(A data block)
========

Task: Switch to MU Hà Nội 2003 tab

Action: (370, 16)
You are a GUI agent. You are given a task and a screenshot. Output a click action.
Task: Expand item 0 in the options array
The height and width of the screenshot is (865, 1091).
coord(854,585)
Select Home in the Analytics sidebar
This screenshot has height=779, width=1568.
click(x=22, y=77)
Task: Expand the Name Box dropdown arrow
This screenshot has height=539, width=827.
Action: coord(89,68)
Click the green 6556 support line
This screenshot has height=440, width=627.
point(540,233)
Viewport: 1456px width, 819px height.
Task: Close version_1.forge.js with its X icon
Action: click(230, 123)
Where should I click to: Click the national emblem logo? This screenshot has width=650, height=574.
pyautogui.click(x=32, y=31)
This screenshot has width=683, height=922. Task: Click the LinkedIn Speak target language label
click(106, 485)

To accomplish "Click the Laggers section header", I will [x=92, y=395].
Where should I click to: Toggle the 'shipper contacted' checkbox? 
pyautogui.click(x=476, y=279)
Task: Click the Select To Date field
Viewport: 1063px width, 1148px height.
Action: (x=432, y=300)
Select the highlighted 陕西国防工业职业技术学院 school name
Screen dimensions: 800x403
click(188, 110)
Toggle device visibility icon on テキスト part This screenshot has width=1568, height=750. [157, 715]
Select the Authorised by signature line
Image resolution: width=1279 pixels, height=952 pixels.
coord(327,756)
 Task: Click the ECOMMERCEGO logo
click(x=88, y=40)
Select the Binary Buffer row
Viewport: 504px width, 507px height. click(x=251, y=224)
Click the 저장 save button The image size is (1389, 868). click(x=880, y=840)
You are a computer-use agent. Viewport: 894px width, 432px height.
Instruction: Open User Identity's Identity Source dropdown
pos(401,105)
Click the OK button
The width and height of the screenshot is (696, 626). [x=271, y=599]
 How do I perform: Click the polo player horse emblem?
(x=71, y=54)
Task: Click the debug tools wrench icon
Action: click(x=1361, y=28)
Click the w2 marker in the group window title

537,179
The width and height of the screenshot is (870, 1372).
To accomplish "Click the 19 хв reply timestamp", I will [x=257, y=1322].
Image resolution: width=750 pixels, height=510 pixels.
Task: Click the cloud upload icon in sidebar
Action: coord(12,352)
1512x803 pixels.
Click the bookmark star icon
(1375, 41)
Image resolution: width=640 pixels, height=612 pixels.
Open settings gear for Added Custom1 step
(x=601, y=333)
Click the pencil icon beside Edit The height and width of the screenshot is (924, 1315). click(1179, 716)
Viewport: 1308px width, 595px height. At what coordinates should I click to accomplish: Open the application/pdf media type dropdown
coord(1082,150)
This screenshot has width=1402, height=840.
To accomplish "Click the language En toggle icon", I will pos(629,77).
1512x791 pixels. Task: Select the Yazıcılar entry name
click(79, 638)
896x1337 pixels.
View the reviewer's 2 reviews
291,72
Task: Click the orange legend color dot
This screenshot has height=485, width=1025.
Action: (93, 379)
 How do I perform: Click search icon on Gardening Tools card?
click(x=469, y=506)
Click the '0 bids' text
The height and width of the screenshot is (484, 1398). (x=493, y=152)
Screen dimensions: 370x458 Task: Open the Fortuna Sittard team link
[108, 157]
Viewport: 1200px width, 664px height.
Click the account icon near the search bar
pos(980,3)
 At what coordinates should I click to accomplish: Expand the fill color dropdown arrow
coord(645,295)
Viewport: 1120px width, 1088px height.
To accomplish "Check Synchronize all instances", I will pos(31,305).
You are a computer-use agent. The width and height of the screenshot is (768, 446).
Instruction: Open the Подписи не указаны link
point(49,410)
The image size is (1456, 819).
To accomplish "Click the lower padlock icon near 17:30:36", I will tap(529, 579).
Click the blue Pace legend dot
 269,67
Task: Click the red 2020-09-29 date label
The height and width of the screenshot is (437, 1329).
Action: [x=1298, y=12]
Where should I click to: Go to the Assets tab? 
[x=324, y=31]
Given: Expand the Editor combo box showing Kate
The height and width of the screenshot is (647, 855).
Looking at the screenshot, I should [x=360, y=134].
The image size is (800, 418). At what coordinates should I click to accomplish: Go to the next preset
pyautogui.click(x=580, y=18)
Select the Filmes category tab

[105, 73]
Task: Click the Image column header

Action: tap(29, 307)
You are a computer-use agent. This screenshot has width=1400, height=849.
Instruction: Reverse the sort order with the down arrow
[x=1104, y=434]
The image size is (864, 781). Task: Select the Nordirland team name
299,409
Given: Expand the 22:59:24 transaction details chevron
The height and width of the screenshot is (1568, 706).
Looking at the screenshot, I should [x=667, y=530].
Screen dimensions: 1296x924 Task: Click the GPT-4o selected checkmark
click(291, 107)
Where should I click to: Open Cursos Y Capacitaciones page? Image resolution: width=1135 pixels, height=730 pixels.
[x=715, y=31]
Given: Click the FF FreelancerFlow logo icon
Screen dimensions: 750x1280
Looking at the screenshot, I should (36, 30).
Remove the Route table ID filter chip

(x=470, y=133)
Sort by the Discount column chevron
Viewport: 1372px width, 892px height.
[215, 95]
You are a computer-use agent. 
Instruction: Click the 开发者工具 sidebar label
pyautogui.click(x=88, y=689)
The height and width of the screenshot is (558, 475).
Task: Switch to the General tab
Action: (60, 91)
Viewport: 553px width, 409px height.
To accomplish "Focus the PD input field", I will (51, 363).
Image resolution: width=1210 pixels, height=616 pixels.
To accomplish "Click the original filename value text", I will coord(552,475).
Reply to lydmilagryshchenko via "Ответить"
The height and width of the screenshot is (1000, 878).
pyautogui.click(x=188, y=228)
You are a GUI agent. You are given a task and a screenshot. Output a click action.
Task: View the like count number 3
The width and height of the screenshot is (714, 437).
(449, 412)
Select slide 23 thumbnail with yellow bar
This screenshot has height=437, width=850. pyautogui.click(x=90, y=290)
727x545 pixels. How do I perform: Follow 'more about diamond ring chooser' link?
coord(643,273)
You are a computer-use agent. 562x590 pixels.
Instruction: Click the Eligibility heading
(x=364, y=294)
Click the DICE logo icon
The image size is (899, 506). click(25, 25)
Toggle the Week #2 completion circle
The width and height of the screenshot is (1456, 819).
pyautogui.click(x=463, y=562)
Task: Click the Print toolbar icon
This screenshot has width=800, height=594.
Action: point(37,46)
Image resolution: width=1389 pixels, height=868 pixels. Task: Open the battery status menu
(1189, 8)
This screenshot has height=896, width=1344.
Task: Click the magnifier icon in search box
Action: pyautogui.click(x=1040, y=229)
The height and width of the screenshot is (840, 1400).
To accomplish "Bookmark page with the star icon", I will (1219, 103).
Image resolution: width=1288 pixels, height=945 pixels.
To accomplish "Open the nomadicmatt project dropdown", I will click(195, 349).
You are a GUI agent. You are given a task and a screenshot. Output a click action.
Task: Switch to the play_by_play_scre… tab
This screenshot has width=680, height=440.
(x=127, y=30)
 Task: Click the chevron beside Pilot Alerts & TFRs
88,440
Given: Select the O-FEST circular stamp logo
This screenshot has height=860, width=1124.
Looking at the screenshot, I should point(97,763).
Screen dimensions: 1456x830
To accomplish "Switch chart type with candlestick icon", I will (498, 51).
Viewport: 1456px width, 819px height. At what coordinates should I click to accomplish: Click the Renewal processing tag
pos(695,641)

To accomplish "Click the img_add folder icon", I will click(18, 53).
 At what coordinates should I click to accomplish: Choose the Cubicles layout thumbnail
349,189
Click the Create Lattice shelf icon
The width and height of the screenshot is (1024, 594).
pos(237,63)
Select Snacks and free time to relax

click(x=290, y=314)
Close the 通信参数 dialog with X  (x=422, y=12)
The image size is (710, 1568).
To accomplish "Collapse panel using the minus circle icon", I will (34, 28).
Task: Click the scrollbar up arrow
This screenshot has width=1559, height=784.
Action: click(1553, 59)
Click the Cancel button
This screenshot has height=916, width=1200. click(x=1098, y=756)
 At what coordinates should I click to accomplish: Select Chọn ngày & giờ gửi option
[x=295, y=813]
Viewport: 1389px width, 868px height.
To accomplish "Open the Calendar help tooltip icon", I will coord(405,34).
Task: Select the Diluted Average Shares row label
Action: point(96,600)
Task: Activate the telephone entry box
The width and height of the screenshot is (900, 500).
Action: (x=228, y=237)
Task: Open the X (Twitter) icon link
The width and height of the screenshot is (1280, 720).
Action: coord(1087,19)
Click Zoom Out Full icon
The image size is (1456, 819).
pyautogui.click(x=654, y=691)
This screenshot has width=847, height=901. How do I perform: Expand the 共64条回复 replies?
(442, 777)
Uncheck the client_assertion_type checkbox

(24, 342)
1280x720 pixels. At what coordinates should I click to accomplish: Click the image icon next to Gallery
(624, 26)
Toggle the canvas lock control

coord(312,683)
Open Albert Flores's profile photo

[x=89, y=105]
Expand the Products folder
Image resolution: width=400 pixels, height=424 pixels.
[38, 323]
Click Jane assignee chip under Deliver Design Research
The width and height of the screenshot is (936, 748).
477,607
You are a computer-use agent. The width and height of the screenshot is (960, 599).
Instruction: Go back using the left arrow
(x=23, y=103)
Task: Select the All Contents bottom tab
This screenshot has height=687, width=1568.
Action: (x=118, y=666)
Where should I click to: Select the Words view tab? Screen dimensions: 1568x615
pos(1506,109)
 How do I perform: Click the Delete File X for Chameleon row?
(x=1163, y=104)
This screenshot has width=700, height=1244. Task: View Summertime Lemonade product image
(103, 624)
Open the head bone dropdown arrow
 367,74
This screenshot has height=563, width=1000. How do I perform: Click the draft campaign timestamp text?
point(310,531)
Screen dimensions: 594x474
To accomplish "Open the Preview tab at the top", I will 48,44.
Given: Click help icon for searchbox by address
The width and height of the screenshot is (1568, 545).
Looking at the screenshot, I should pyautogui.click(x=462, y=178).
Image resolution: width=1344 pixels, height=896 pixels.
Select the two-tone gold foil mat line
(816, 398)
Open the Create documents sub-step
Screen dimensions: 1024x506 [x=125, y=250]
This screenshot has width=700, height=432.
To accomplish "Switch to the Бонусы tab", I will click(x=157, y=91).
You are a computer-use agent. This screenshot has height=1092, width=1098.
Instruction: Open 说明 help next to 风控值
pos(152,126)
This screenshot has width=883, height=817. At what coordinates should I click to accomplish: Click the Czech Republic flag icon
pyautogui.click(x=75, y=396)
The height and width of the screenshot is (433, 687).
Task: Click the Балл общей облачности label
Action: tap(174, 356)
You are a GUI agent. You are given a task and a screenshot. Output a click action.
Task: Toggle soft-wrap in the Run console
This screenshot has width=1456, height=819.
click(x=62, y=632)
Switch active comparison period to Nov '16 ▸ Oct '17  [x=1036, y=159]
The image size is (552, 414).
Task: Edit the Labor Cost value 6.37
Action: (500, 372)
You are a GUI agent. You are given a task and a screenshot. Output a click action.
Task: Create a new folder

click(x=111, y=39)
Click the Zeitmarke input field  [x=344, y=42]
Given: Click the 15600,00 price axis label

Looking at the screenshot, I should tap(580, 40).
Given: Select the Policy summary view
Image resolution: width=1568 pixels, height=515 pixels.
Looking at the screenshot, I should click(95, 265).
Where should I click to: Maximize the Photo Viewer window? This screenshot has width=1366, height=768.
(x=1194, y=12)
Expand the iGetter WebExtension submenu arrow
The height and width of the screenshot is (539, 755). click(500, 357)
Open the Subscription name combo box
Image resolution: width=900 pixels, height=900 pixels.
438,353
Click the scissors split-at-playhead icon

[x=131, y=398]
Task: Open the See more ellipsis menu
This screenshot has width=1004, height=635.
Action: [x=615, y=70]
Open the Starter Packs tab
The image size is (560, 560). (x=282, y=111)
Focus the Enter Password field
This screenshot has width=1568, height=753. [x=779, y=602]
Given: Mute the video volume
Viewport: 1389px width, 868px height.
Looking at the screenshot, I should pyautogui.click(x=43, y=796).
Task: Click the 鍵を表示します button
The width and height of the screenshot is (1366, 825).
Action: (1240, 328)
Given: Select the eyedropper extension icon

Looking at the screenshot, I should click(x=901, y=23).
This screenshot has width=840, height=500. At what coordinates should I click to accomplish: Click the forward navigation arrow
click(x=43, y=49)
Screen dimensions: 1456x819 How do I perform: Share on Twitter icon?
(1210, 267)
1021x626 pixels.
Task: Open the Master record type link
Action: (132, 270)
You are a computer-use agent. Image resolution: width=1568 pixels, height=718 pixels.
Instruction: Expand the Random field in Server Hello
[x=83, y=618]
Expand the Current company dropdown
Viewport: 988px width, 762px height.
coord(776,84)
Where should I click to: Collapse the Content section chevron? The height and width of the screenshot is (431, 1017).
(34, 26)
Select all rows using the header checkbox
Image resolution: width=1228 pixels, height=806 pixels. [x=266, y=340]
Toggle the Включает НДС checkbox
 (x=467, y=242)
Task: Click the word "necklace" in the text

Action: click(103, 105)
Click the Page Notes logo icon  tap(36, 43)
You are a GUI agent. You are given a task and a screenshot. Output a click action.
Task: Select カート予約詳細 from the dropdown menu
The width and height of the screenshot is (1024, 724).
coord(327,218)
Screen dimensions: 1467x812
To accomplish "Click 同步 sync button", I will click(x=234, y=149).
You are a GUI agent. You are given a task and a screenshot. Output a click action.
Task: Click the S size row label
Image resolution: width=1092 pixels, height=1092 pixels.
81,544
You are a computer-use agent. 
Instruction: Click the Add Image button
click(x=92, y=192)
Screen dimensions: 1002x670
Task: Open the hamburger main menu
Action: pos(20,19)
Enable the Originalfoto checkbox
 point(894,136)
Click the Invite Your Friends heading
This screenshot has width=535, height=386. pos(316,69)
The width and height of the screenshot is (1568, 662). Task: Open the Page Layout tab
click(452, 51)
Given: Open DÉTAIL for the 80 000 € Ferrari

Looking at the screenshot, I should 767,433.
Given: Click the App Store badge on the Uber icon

========

Convert the records above, from the line with "Click the blue Pace legend dot" to the line with "(x=470, y=133)", into a Markdown table with the columns Row and Entry, one line per row, omitting blank lines.

## The solution
| Row | Entry |
|---|---|
| 1 | Click the blue Pace legend dot |
| 2 |  269,67 |
| 3 | Task: Click the red 2020-09-29 date label |
| 4 | The height and width of the screenshot is (437, 1329). |
| 5 | Action: [x=1298, y=12] |
| 6 | Where should I click to: Go to the Assets tab?  |
| 7 | [x=324, y=31] |
| 8 | Given: Expand the Editor combo box showing Kate |
| 9 | The height and width of the screenshot is (647, 855). |
| 10 | Looking at the screenshot, I should [x=360, y=134]. |
| 11 | The image size is (800, 418). At what coordinates should I click to accomplish: Go to the next preset |
| 12 | pyautogui.click(x=580, y=18) |
| 13 | Select the Filmes category tab |
| 14 | [105, 73] |
| 15 | Task: Click the Image column header |
| 16 | Action: tap(29, 307) |
| 17 | You are a computer-use agent. This screenshot has width=1400, height=849. |
| 18 | Instruction: Reverse the sort order with the down arrow |
| 19 | [x=1104, y=434] |
| 20 | The image size is (864, 781). Task: Select the Nordirland team name |
| 21 | 299,409 |
| 22 | Given: Expand the 22:59:24 transaction details chevron |
| 23 | The height and width of the screenshot is (1568, 706). |
| 24 | Looking at the screenshot, I should [x=667, y=530]. |
| 25 | Screen dimensions: 1296x924 Task: Click the GPT-4o selected checkmark |
| 26 | click(291, 107) |
| 27 | Where should I click to: Open Cursos Y Capacitaciones page? Image resolution: width=1135 pixels, height=730 pixels. |
| 28 | [x=715, y=31] |
| 29 | Given: Click the FF FreelancerFlow logo icon |
| 30 | Screen dimensions: 750x1280 |
| 31 | Looking at the screenshot, I should (36, 30). |
| 32 | Remove the Route table ID filter chip |
| 33 | (x=470, y=133) |